> WHAT IS ASKED
Gather every line of the data below that contains the word "Open". Match its case exactly.

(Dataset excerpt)
------------------------------------
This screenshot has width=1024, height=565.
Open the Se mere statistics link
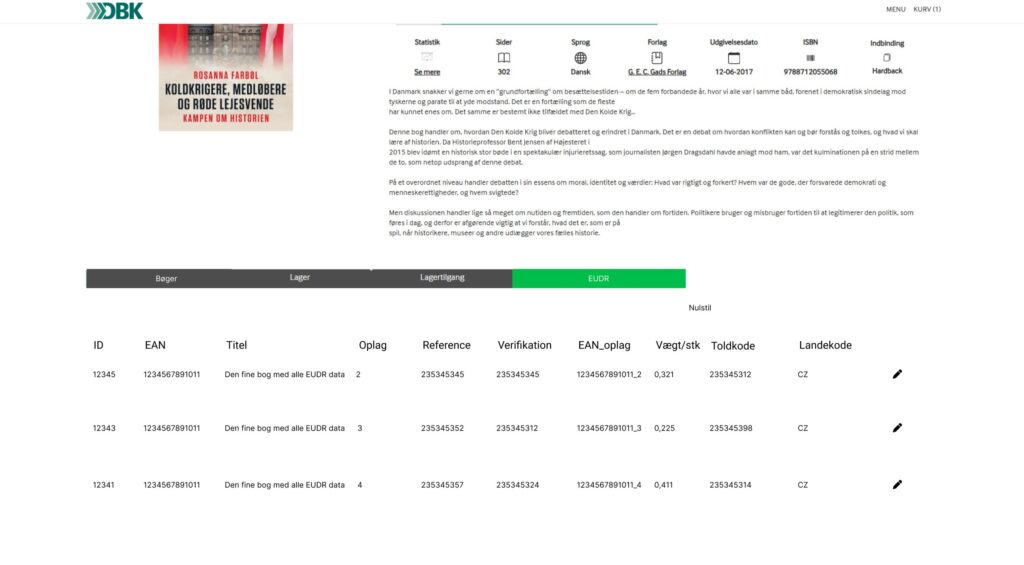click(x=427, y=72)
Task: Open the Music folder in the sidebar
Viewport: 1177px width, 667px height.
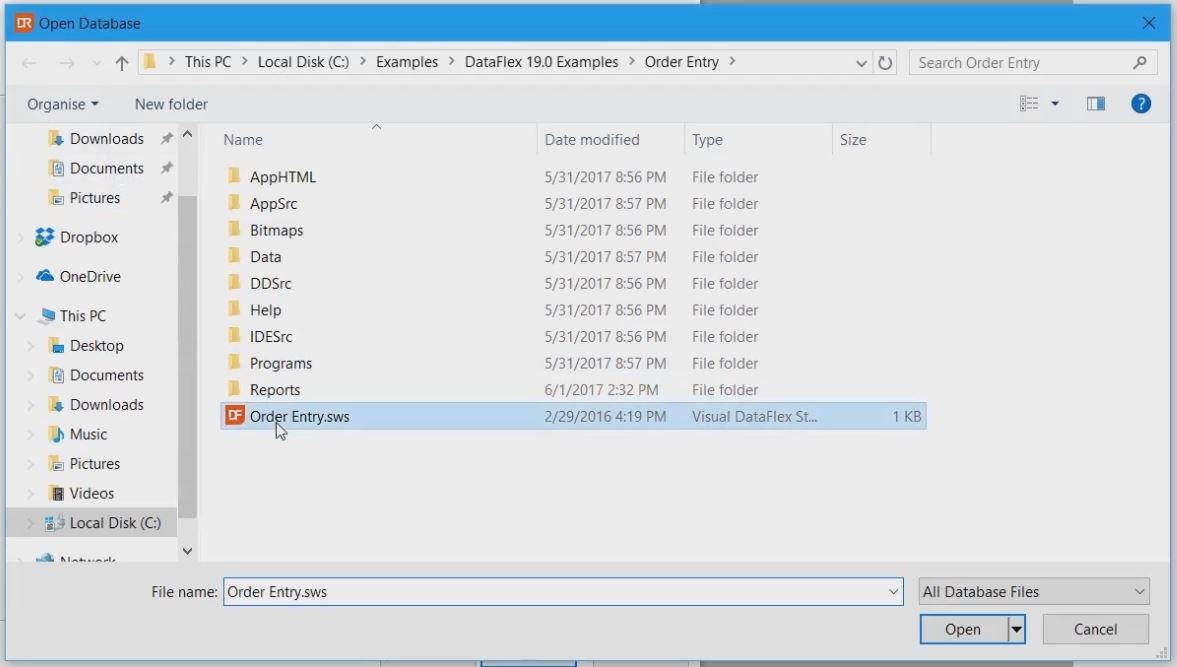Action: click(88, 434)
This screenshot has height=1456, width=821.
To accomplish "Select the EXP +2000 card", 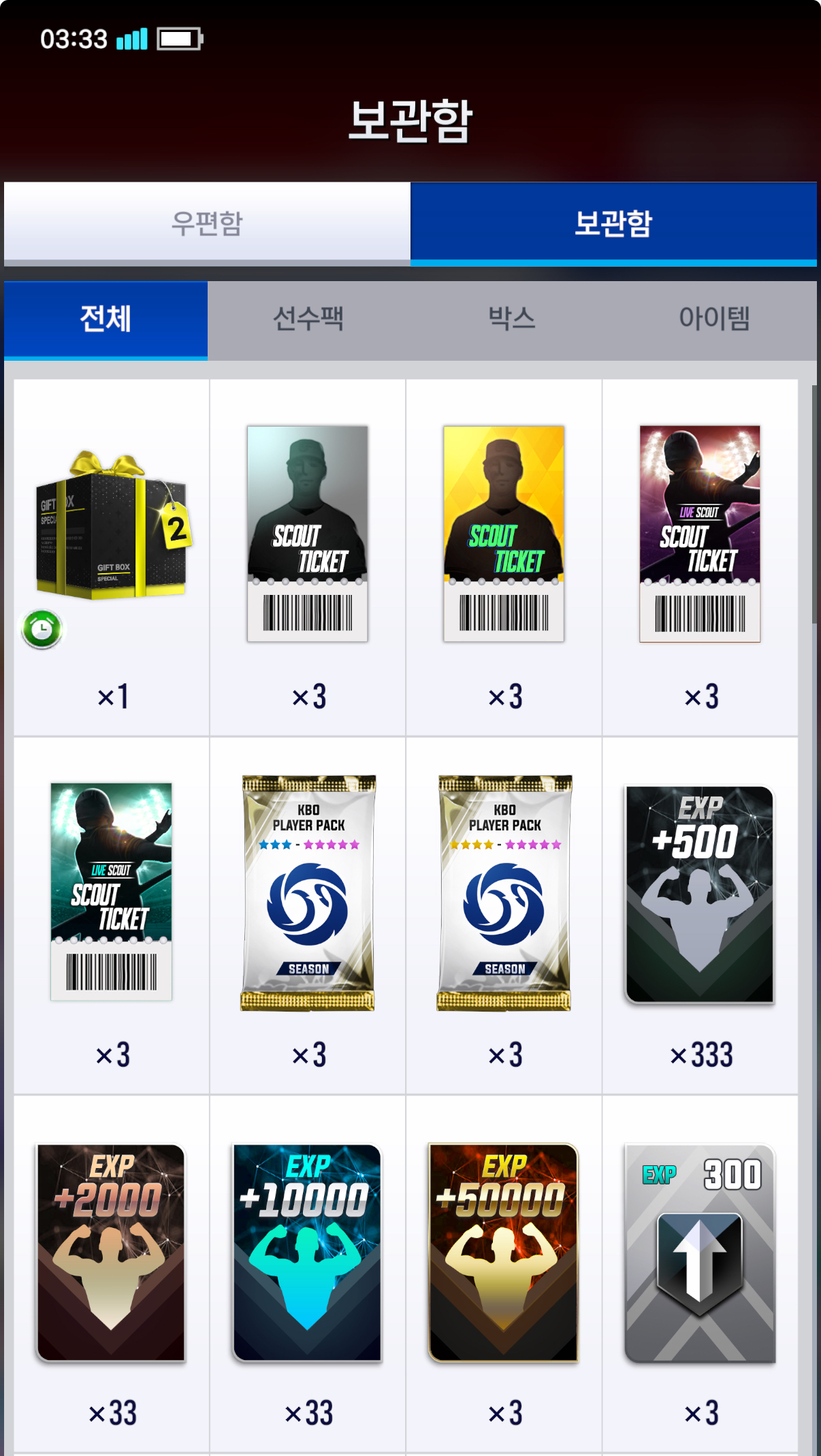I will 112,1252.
------------------------------------
> TASK SOLUTION
Open the Se mere statistics link
Task: Open the Music folder in the sidebar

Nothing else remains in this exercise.